Prof. Dr. Reinhard Herzog

Wer von unserem neuen Gesundheitsminister fertige Lösungen und einen Schlussstrich unter die schwelenden Konflikte im Apothekenmarkt erwartet hatte, ob nun in Form eines "Plan A" oder eines "Plan B", wurde bitter enttäuscht. Stattdessen gibt es eine weder erwartete noch gewollte Nachspielzeit, in der sich eine auf Seiten der Apotheken planlos wirkende Mannschaft mit bislang zweifelhafter Spielstrategie noch einmal richtig bewähren und zur Höchstform auflaufen darf. Die Zeitvorgabe ist ambitioniert, der Schlusspfiff steht drohend im Raum. Im Grunde muss innerhalb weniger Wochen ein weitreichendes Zukunftskonzept geschmiedet werden – von Playern, die bereits für weitaus kleinere Aufgaben gerne in Mehr-Jahres-Zeiträumen denken.

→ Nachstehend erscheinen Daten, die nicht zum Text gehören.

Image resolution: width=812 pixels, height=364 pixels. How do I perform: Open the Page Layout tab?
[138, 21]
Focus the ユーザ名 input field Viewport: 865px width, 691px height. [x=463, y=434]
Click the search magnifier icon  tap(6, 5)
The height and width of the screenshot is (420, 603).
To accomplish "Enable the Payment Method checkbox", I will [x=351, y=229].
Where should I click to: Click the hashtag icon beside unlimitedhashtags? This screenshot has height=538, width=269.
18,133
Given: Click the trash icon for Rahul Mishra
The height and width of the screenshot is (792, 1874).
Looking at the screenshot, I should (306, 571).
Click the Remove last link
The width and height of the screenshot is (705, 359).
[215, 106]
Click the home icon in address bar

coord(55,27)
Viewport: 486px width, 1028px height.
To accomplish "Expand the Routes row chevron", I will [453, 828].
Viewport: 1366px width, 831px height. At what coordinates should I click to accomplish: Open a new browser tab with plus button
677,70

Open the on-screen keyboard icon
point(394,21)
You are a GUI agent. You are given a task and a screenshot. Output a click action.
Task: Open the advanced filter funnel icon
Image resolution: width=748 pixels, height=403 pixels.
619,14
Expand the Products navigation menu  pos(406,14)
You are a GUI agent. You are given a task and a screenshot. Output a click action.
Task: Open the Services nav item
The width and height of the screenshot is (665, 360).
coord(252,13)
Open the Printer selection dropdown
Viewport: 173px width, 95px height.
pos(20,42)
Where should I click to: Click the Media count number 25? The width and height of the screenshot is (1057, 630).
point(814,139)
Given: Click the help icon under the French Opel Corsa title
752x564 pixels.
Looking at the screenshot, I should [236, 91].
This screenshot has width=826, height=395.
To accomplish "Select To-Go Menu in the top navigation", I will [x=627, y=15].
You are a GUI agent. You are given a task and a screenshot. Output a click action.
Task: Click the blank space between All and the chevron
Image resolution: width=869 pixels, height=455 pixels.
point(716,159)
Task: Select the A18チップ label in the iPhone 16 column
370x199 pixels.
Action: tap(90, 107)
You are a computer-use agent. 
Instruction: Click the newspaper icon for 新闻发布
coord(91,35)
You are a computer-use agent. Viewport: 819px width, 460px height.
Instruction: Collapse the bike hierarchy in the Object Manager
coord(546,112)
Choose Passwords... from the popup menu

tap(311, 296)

Aber es bleibt dabei: Quasi im ministeriellen Auftrag ist vieles offen und steht zur Diskussion. Obwohl dies eine gewaltige Chance bedeutet – wenn eine Mannschaft als einziges Spielziel ein defensives "0:0" ausgegeben hat und in der berühmten Chancenverwertung regelhaft scheitert bzw. eine Offensivstrategie erst gar nicht angeht, fühlen sich der Verein und seine Fans alles andere als wohl beim Blick in ihre Zukunft.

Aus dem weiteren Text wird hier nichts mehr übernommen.